One of the things that allowed her to shoot about 450 rounds from those hard kicking little revolvers was a padded shooting glove that I bought in a rare moment of genius last week. Even with that, she had a very sore hand by the end of the day.

She did amazingly well on the qualifier, even the shots from 15 yards. Only 13 of her 50 rounds were outside the A zone and her score was 236 out of a possible 250 (for people shooting 5 shot revolvers). This was better than several of the auto shooters. (She was the only one shooting a revolver of any kind.)

After we all shot the qualification, we went to sit in the shade outside the classroom building for a final bit of lecture and to take the written test on the principles of using lethal force. Everyone passed the test, which I thought was quite well designed, then Ayoob announced the awards to be given to students.

Megan was given the "most improved student" award by a near unanimous vote of the instructors. Her trophy was Massad Ayoob's silhouette target with the 3 inch group that had been autographed by all the instructors. It was easy to tell that everyone was impressed with her effort, not to mention her ability to shoot those little revolvers.

Meg told the group that she was more proud of being an LFI grad than she was when she graduated from college. What she didn't tell them was that she was terrified of guns up until about a year ago and like many women, she was raised to be a victim who would never consider the option of armed self defense.

She was very impressed with the way that both instructors and students helped her throughout the weekend. She must have been offered the use of a dozen guns and she was really surprised when Jenny let her take the S&W Saturday night for speedloader practice. The attitude of everyone was really supportive and encouraging, which is just what a new shooter needs.

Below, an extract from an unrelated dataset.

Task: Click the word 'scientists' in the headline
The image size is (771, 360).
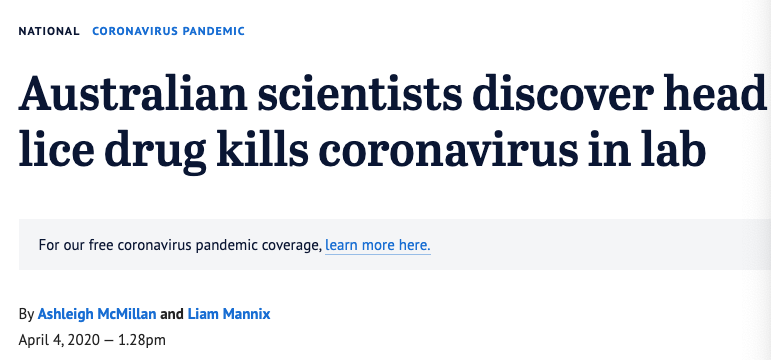Action: [x=359, y=93]
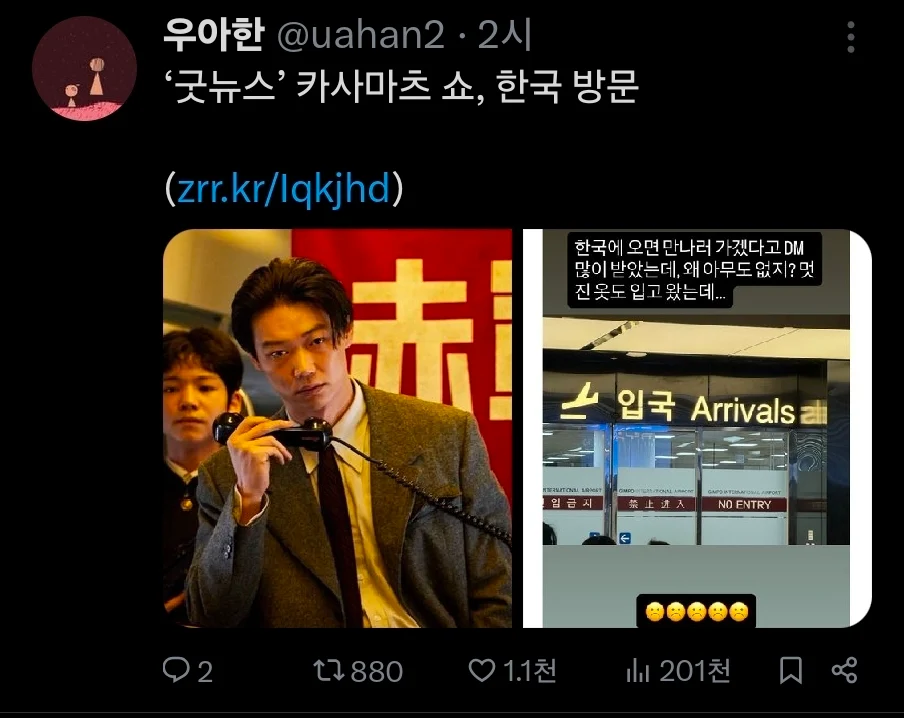Open the 우아한 profile avatar

point(84,68)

The whole LFI staff, including Ayoob himself, are excellent at figuring out just what each student needs to achieve the most improvement. Combined with a ratio of one instructor to every two or three students, this is what allows them to train people who come into the class with widely varying skill levels. Most of the instructors are previous LFI graduates who volunteer their time to help the new students. There is a real sense of community among the LFI grads.

Everyone leaves the class with a true understanding of the laws and principles governing the use of lethal force. I believe that everyone who completes the course is mentally prepared to use lethal force to defend themselves and their loved ones if necessary, and to do it in a precisely legal manner.

Something special happens to you when you take a course like this. You come home with greater confidence, awareness and appreciation for life.

It is really sad that the gun haters can't see this side of the gun community. Their image of gun owners as ignorant rednecks and criminals would be shattered. They would also learn a lesson about the empowerment of women that would change their views forever.